“Es muy difícil conseguir que un hombre entienda algo cuando su sueldo depende de que no lo entienda.” Upton Sinclair
Como todo artefacto cultural o estrategia socio-adaptativa, el Derecho está «ahí» gracias a la voluntad de los hombres (¡y no al contrario!) para resolver problemas adaptativos relacionados (en esencia) con nuestra compleja vida en sociedad. La propia actividad hermenéutica, dicho sea incidentalmente y de paso, se formula a partir de tal posición antropológica poniendo en juego la fenomenología de la acción humana. Solo si se sitúa en el punto de vista del ser humano y desde la confianza en la naturaleza humana le será posible al agente jurídico (especialmente al juez) representar el sentido y la función del Derecho como unidad de un contexto vital, cultural y ético.
Cultivar y privilegiar esta forma esencialmente interdisciplinaria y transdisciplinaria por naturaleza (a partir de la comprensión de la naturaleza humana, su limitada racionalidad, sus sesgos, sus emociones y sus sentimientos) parece ser el mejor camino para formular un diseño institucional y normativo que permita a cada uno coincidir con el otro en la búsqueda de una humanidad común. Como explica Steven Pinker: «Cuando leo a Descartes, Spinoza, Hobbes, Locke, Hume, Rousseau, Leibniz, Kant, Smith, me asalta a menudo la tentación de viajar hacia atrás en el tiempo para ofrecerles alguna pieza de ciencia fresca del siglo XXI que pudiera llenar algún hiato en sus argumentos o servirles para dar un rodeo y salvar algún obstáculo atravesado en su camino. ¿Qué no habrían dado estos Faustos por disponer de ese conocimiento? ¿Qué no podrían haber logrado, muñidos y pertrechados con el mismo? No es necesario fantasear con ese escenario, porque nosotros vivimos en él. Tenemos las obras de los grandes pensadores y sus herederos, y disponemos del conocimiento científico con el que ellos ni siquiera se habrían avilantado a soñar. La nuestra es una época extraordinaria para la comprensión de la condición humana. Problemas intelectuales que proceden de la antigüedad resultan ahora iluminados por los fogonazos procedentes de las ciencias de la mente, del cerebro, de los genes y de la evolución.»
Más allá de que la tendencia a la separación entre lo natural y lo cultural (desligándonos de nuestras orígenes y presentándonos como de esencia espiritual, como una transcendencia que sobrepasa al propio ser humano), el Derecho necesita de una base segura «basada en pruebas» y no en especulaciones, en proposiciones meramente ideológicas o en creencias más o menos extendidas. Ésta puede sustentarse al menos, por lo que hace a la búsqueda de coincidencias generalizadas, en la naturaleza humana fundamentada en la herencia genética y desarrollada en un entorno cultural.

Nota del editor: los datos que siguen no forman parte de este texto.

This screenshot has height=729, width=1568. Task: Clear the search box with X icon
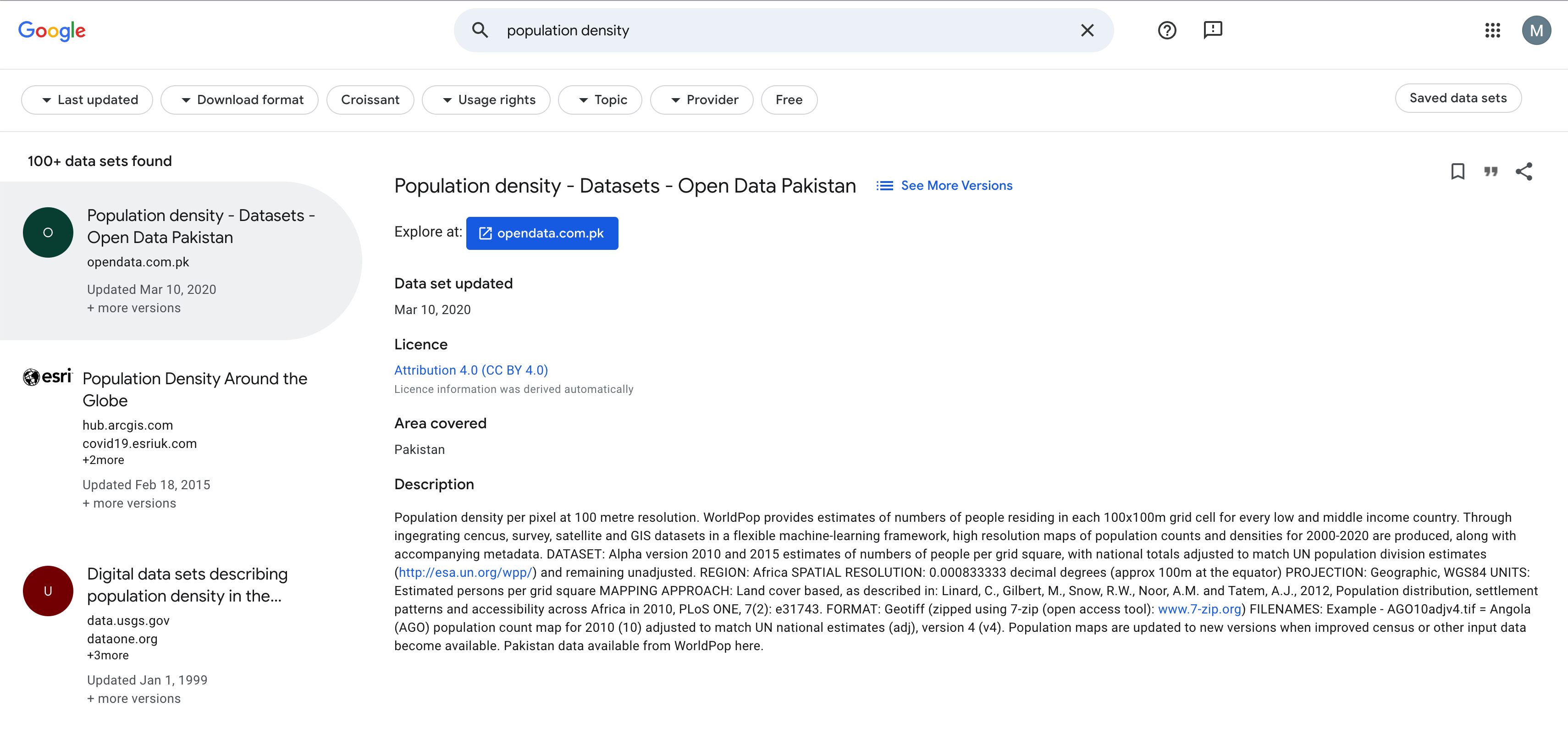pos(1087,30)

Por supuesto que e estudio de la naturaleza humana siempre ha estado y estará rodeado de polémica. La teoría de la selección natural de Darwin jamás habría encontrado tanta oposición social si no hubiese sido aplicable a nosotros mismos. Por lo general nos resistimos a aceptar nuestra naturaleza animal, un hecho especialmente notable en lo que respecta a nuestra cultura. Incluso entre los académicos de una sociedad educada en la ciencia encontraremos una seria resistencia ante los últimos descubrimientos acerca de la condición humana. Pero si queremos tener éxito como sociedad y que nuestra supervivencia dependa en la menor medida de la suerte necesitamos entender nuestra naturaleza.

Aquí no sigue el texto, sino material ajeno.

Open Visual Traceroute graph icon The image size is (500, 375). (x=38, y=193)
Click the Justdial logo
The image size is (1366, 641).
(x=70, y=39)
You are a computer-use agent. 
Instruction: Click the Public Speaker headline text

En resumidas cuentas, sana y necesaria es la práctica de poner en duda todo lo que nos enseñan sin proporcionar el contexto de su apoyo empírico existente, de poner en práctica la función de filtrado de la información para que no nos engañen como unos crédulos fácilmente influenciables (el llamado sistema de «vigilancia epistémica» de la que disponemos gracias a estudios de laboratorio, según Hugo Mercier).
Asumir la importancia de ese cambio de paradigma (o mejor dicho, entregarse a la tentación darwinista) – verdaderamente rupturista en las ciencias sociales – implica repensar y recuperar la interacción entre el conocimiento jurídico y el conocimiento científico que se nos está arrebatando con nuestro consentimiento. Y una parte importante de ese proceso está en legitimar el discurso jurídico con los nuevos o renovados abordajes epistemológicos (que también son inevitablemente éticos, jurídicos y políticos) y, desde luego, con los más recientes hallazgos en los campos de la genómica y las neurociencias, los cuales revelan una coherencia que refuerza la relevancia de la naturaleza del ser humano cuando se trata de explicar los fenómenos sociales, nuestra habilidad para comprender y cumplir normas, las razones sobre ellas y la actividad basada en ellas.[1]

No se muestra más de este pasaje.